Why isn't Ofgem doing more?
Although it’s good Ofgem has fined British Gas - when it comes to energy companies - the regulator should be doing more.
While a fine is a step forward what exactly does this mean for us? British Gas has said its profits will cover the costs of the fine so the customer won’t have to bail it out - but if British Gas has got enough profits to cover £2.5 million then why is it hiking energy bills up so much?
Three of the big six providers have announced rises in the past few weeks and at the same time a fair number of them are being investigated for shoddy practices.
British Gas will put its prices up by 18% from 18 August and gas by 16% pushing the average dual fuel bill up £192 from £1,096 to £1,288. Scottish and Southern Energy and SouthernPower have made similar announcements and the rest of the Big Six are likely to follow.
How the companies can justify these rises when at the same time being accused of bad practice astonishes me.

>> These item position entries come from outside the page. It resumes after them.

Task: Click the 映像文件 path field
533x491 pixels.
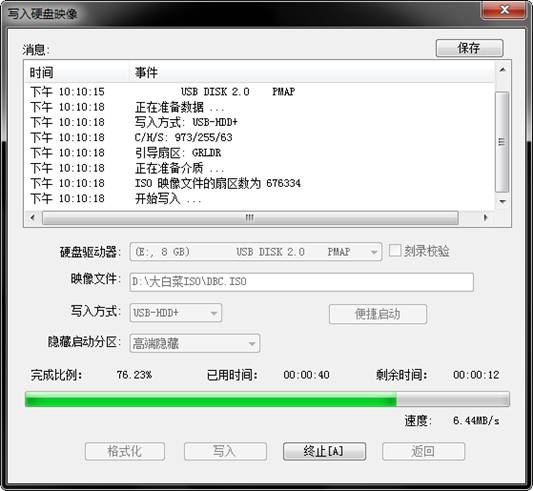Action: tap(301, 282)
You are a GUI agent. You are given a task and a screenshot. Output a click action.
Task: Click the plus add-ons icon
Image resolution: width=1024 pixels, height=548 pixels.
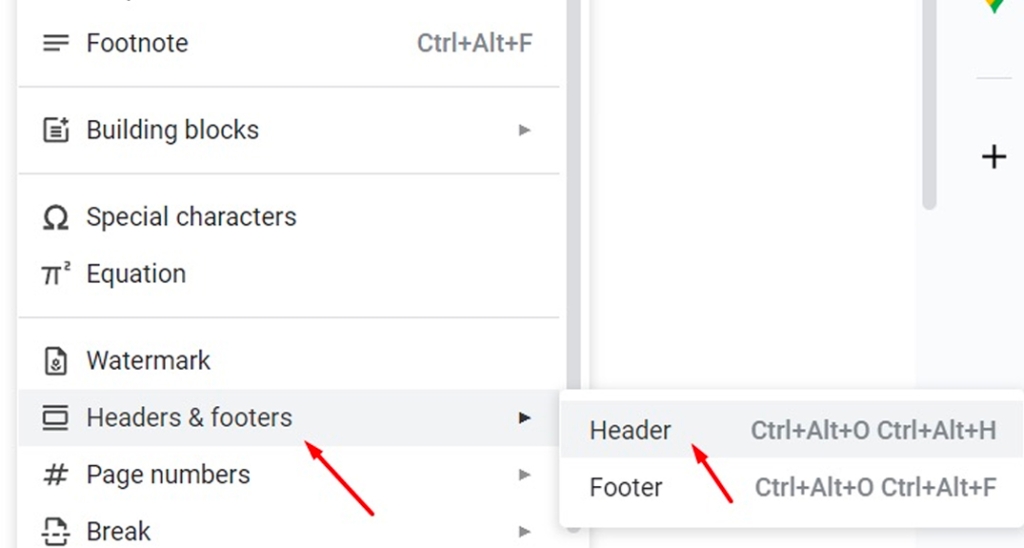[x=994, y=157]
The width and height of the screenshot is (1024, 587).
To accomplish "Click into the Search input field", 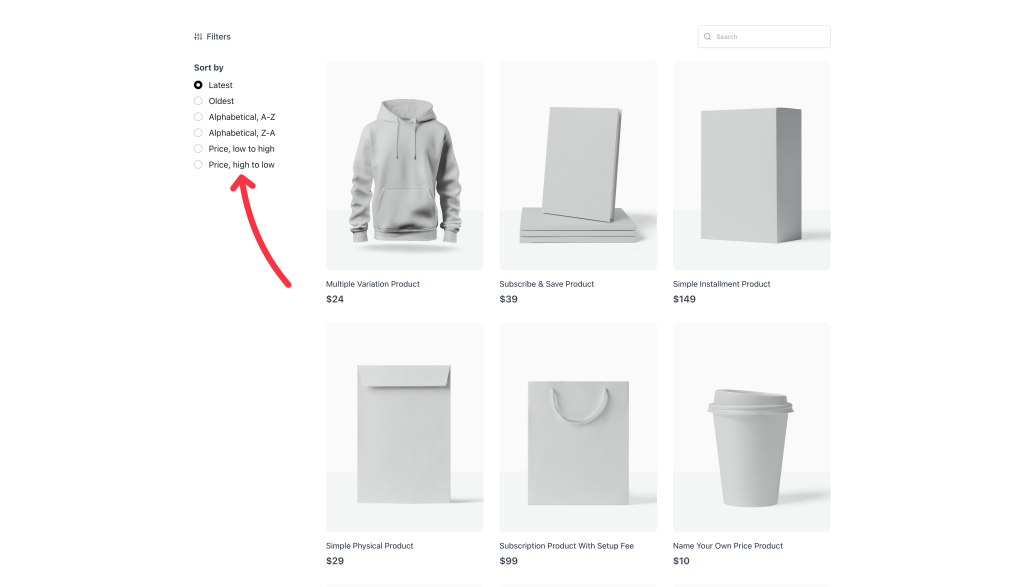I will (770, 37).
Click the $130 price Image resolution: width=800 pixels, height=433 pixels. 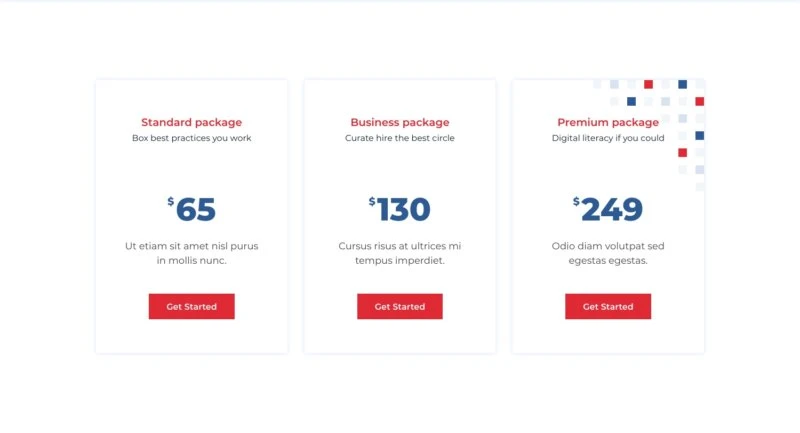click(x=403, y=210)
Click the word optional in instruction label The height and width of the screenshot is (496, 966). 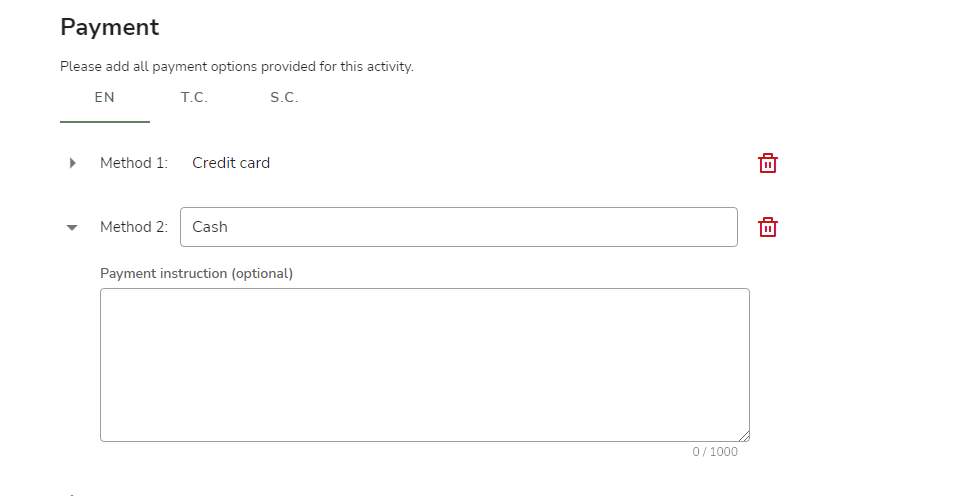[262, 274]
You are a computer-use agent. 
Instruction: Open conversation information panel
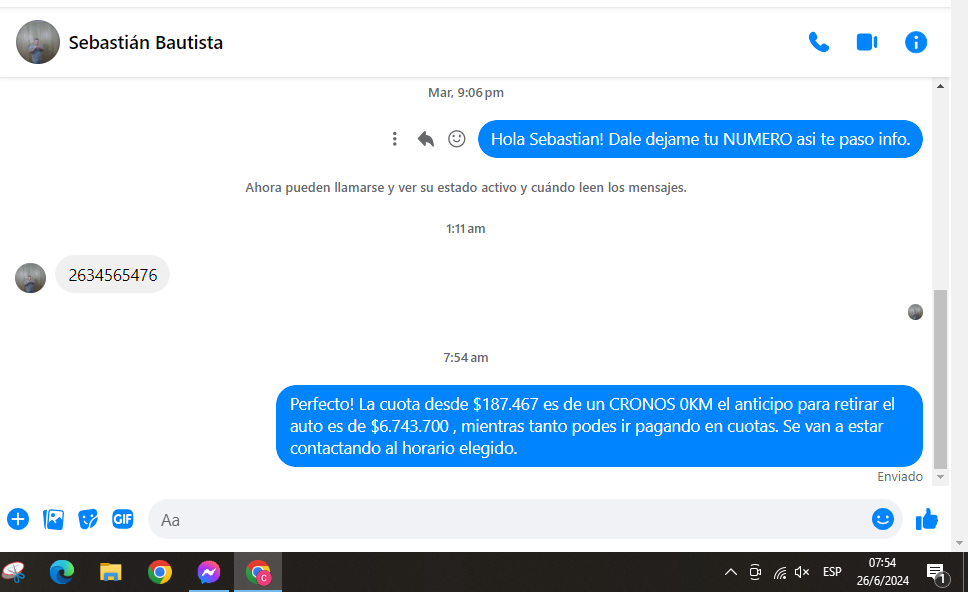pos(915,42)
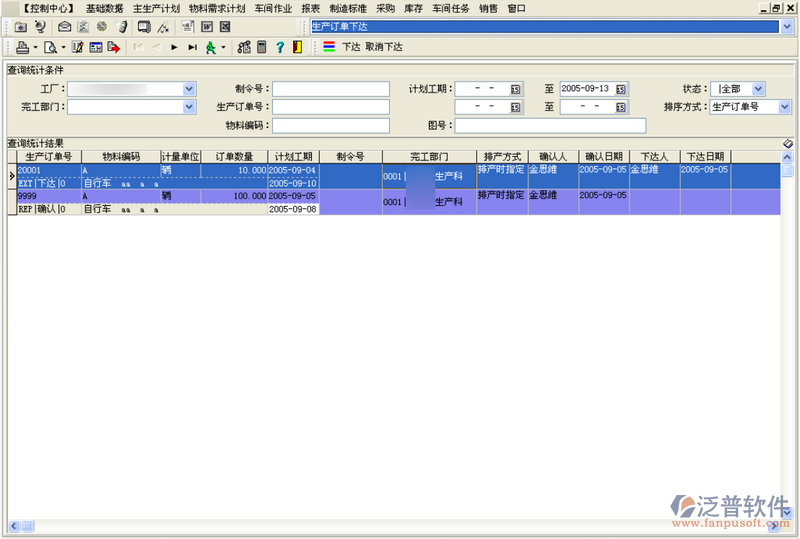Expand the 工厂 dropdown list
This screenshot has width=800, height=539.
tap(189, 89)
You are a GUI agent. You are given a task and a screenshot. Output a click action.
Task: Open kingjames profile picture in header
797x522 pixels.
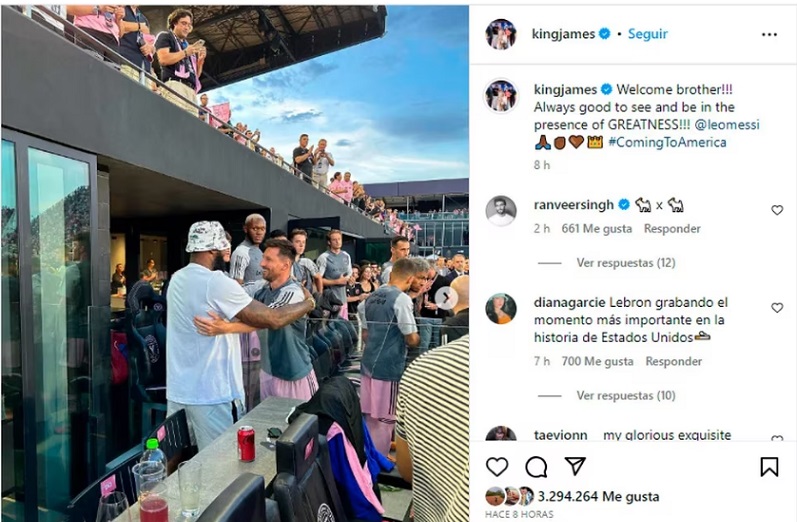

Just this week the Energy and Climate Change Committee accused them of "Del Boy" tactics and said many may be guilty of giving misleading and confusing information through doorstop selling.

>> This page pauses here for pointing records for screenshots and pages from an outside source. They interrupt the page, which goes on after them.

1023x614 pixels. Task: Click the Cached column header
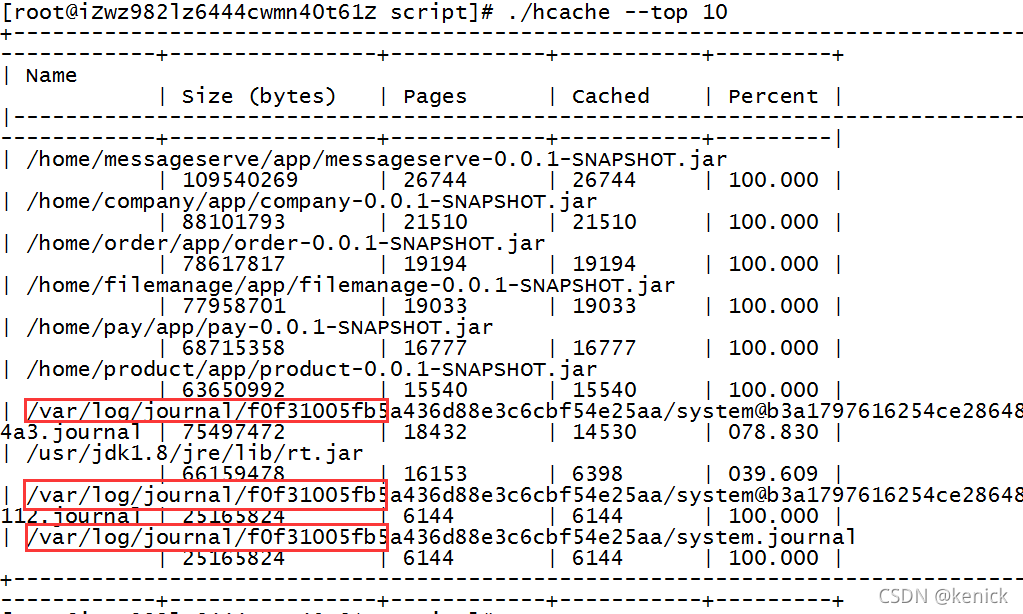(x=610, y=96)
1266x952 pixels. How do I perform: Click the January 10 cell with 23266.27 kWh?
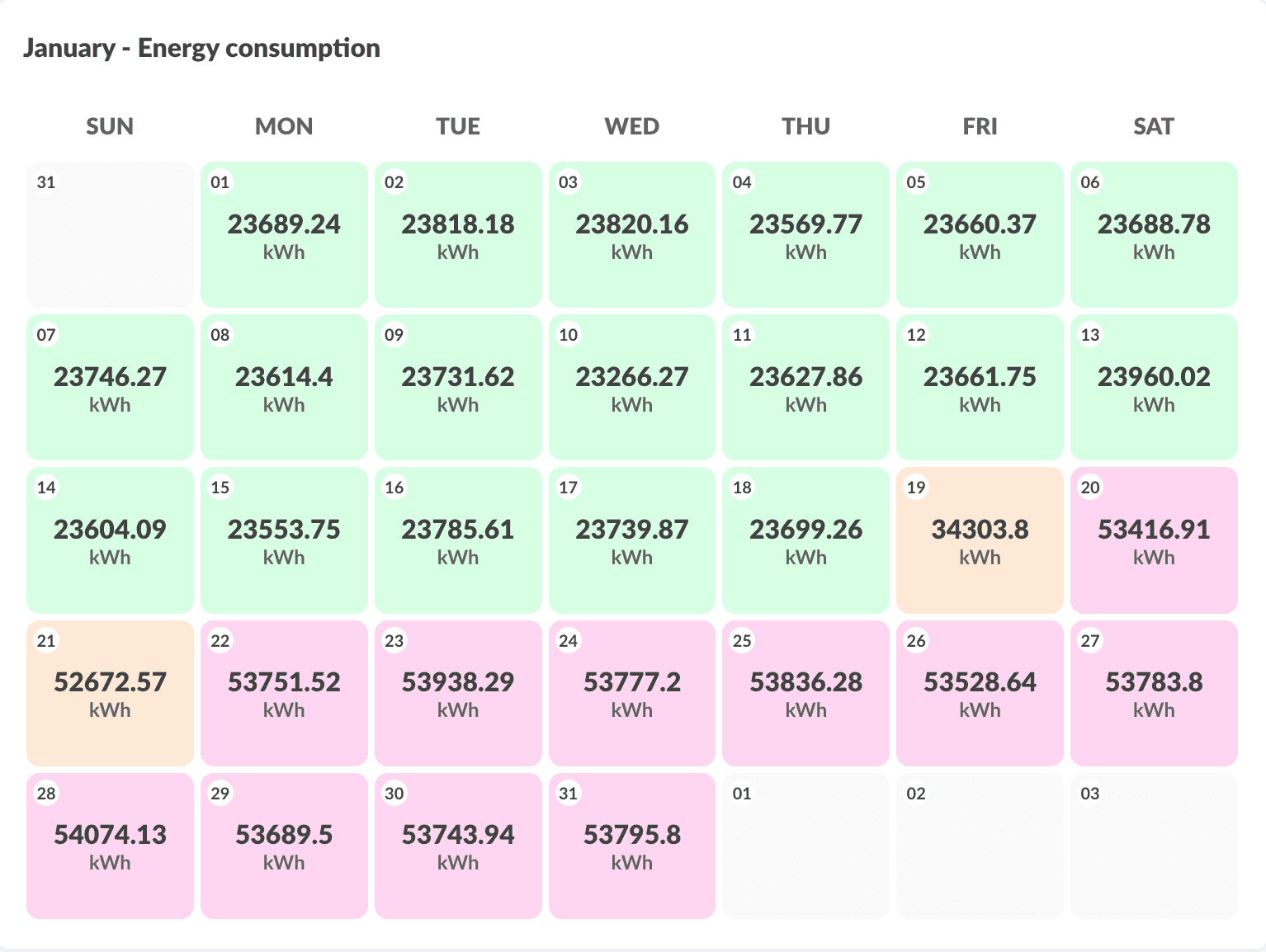click(x=632, y=388)
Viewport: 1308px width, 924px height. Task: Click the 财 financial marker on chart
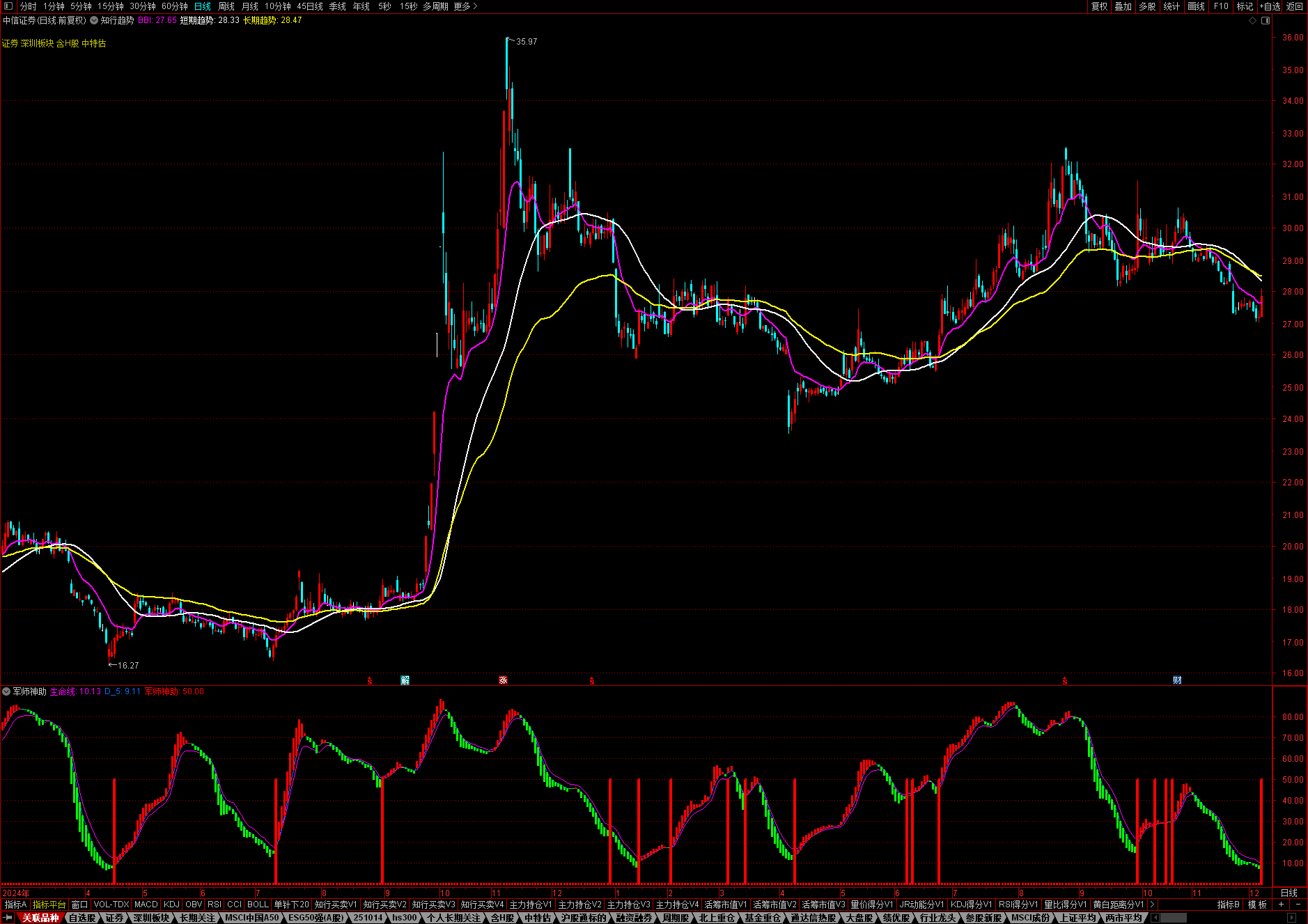(x=1177, y=680)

Ofgem says its aim is to protect the interests of gas and electricity consumers but surely a good way to do this is by regulating the price these companies can charge?
Although energy providers are pushing up prices in line with increasing worldwide oil prices - if British Gas can afford £2.5 million from its profits it can’t be doing too badly.

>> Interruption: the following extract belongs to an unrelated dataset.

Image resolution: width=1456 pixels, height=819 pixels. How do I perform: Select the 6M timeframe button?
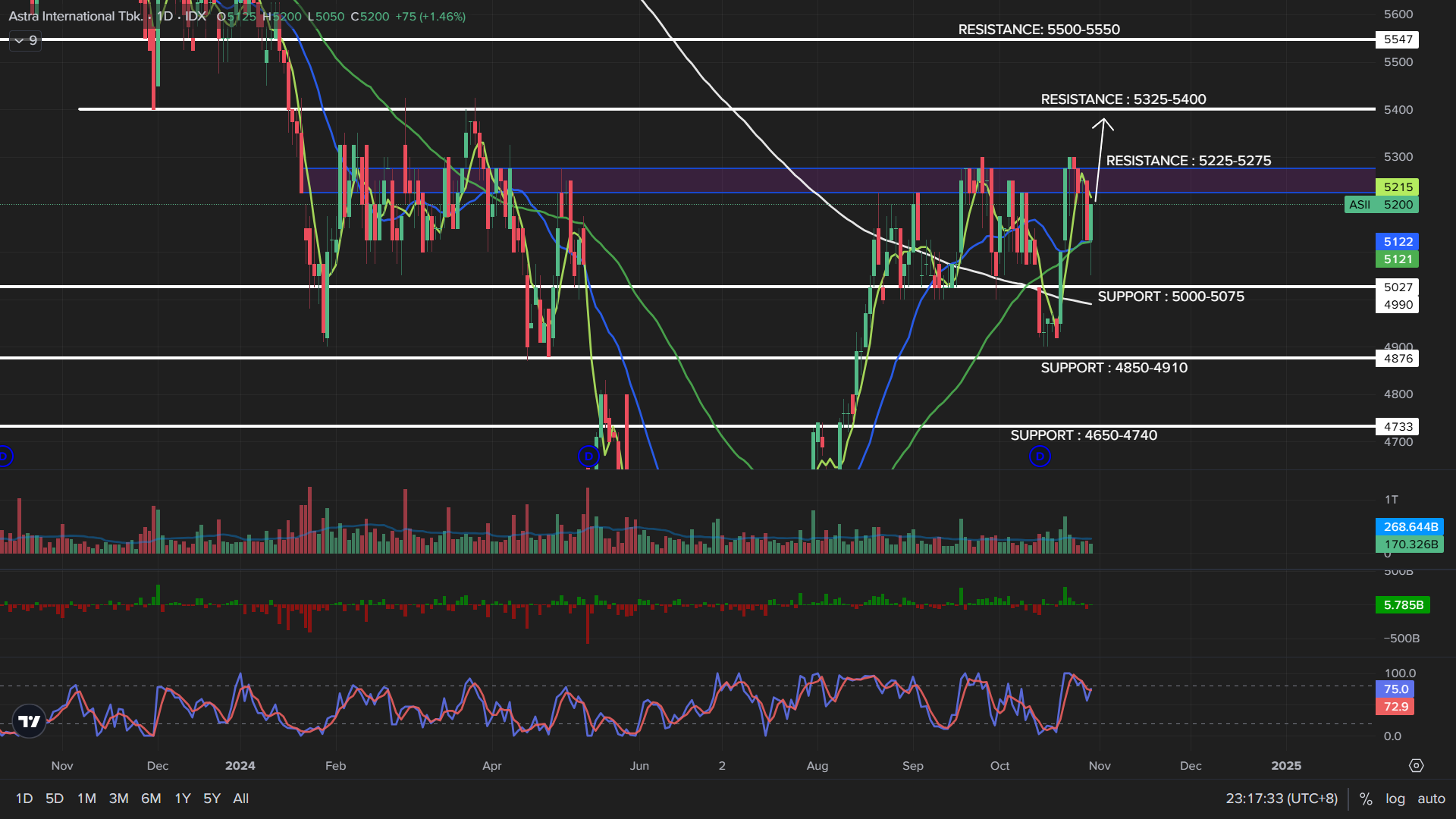tap(151, 799)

In March Ofgem also revealed evidence that energy providers are quicker to pass on price increases than they are to pass on price cuts - but why doesn’t it then force the providers to keep a transparent record of the prices they charge, profits made and how these both relate to rising oil prices?
As consumers we’re forced to use these providers and pay whatever prices we’re told to but it’s even worse when the companies in question are exposed for such poor practices.
Ofgem should have the power to force companies to lower their prices. This would give the regulator much more backbone and would make it a real threat to the companies in question.